GOAL OF THE EXERCISE:
Could you transcribe exactly the lines from the one containing "At what coordinates should I click to accomplish: Switch" through the last line of the records below, leaving out the pictures?

Top of ENTRIES PROVIDED

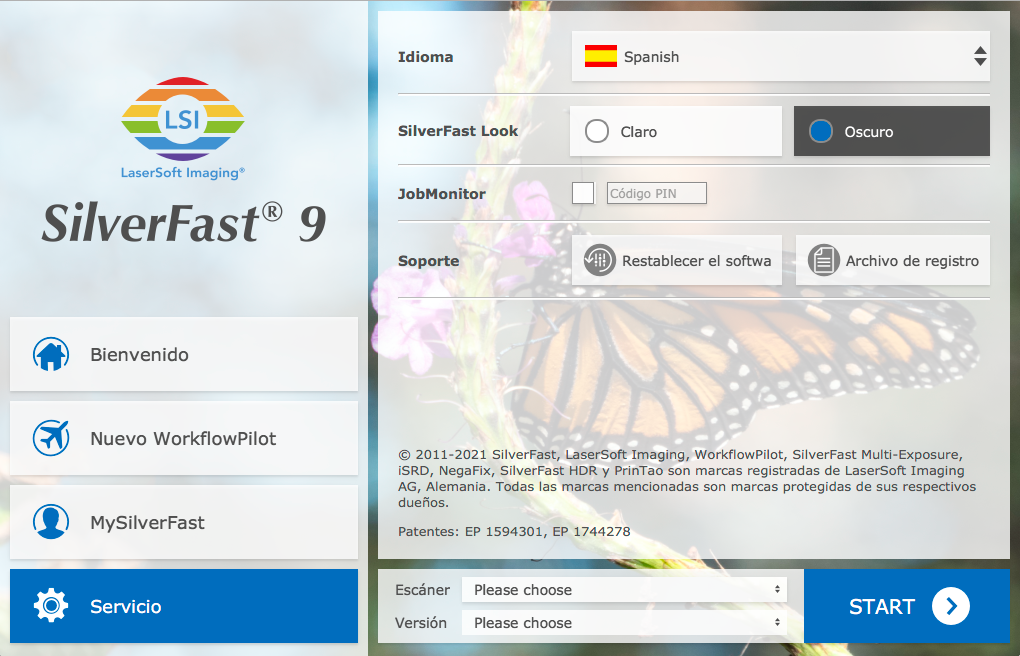Switch to Nuevo WorkflowPilot section
Image resolution: width=1020 pixels, height=656 pixels.
184,438
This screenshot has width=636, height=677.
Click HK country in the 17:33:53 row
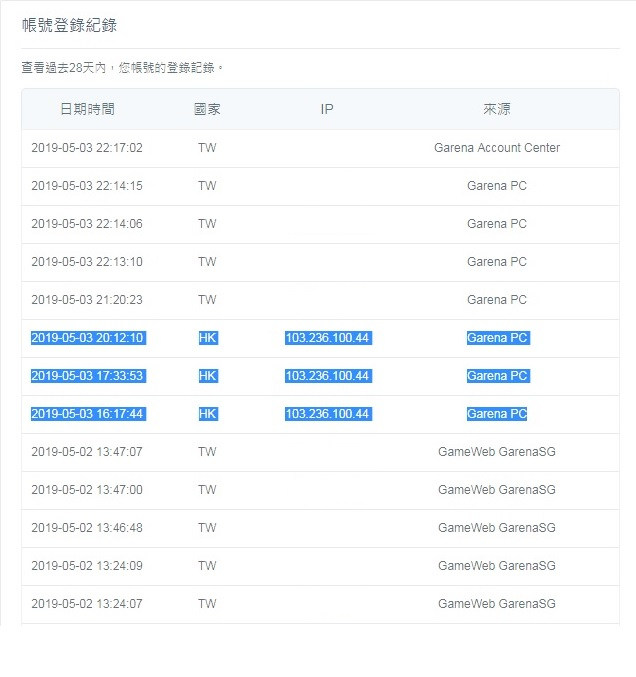coord(207,376)
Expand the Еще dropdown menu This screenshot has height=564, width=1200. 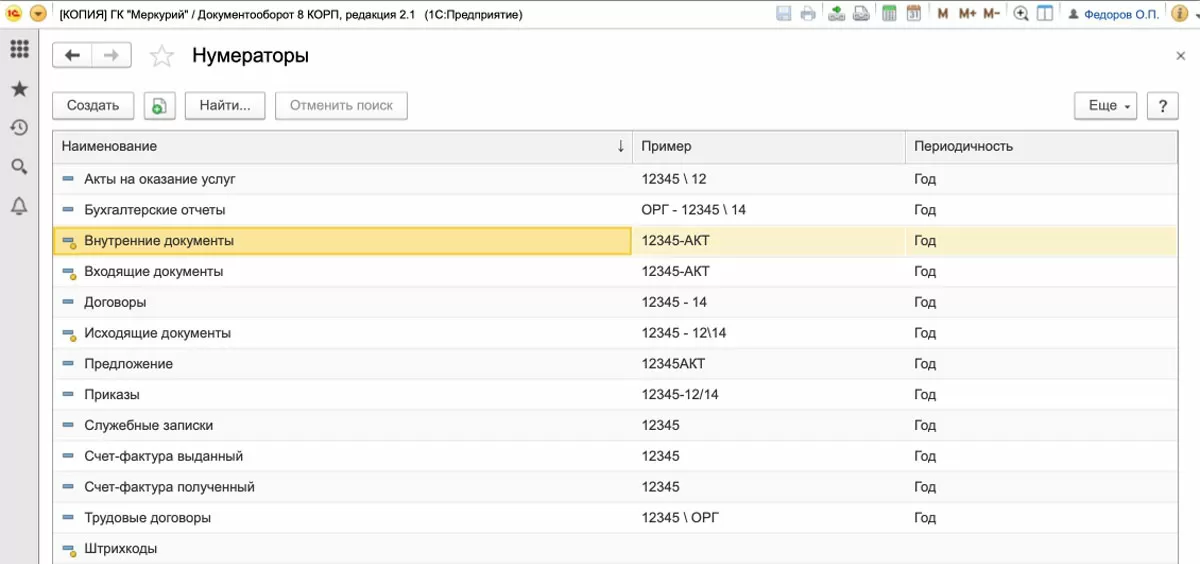1105,106
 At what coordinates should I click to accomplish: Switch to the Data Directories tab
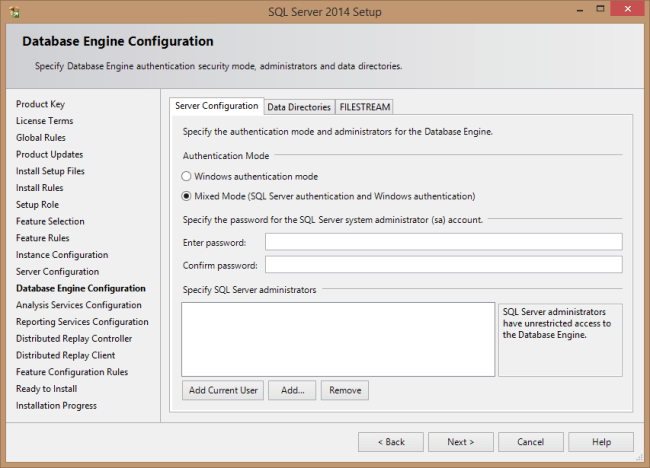(x=298, y=107)
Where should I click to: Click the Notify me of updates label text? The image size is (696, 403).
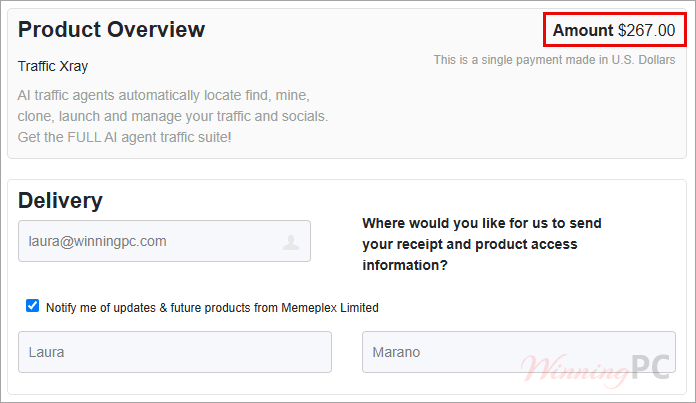[212, 308]
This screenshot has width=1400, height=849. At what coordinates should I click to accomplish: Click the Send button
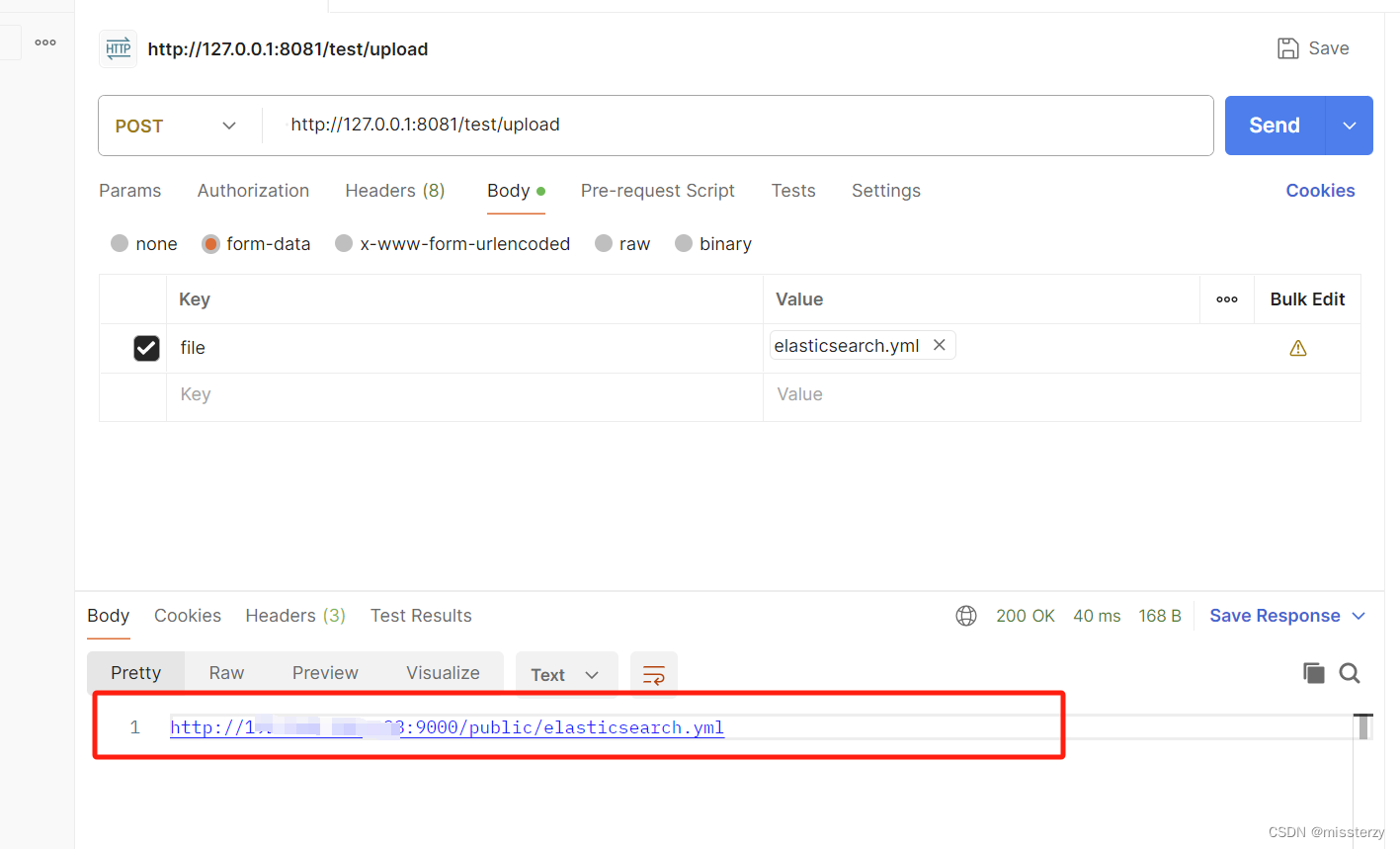(x=1274, y=126)
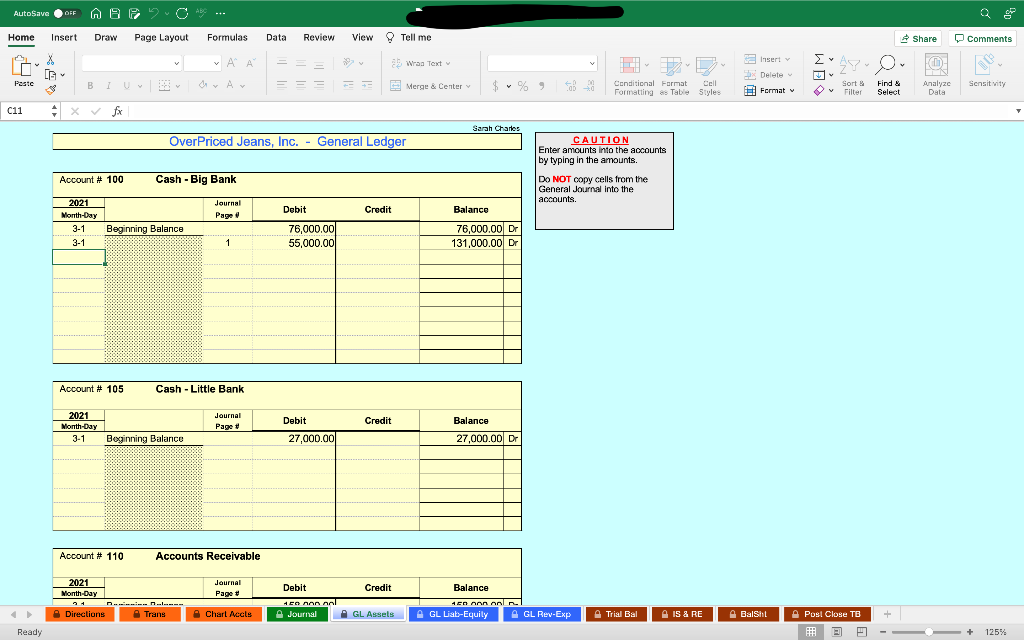Click the Share button
This screenshot has height=640, width=1024.
[916, 37]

Bottom of ENTRIES PROVIDED

RESULT BELOW:
 At what coordinates should I click to accomplish: Switch to the Data Directories tab
(x=298, y=107)
Where should I click to: Click the Notify me of updates label text? The image size is (696, 403).
[212, 308]
This screenshot has width=1400, height=849. At what coordinates should I click to accomplish: Click the Send button
(x=1274, y=126)
Click the Share button
This screenshot has height=640, width=1024.
[916, 37]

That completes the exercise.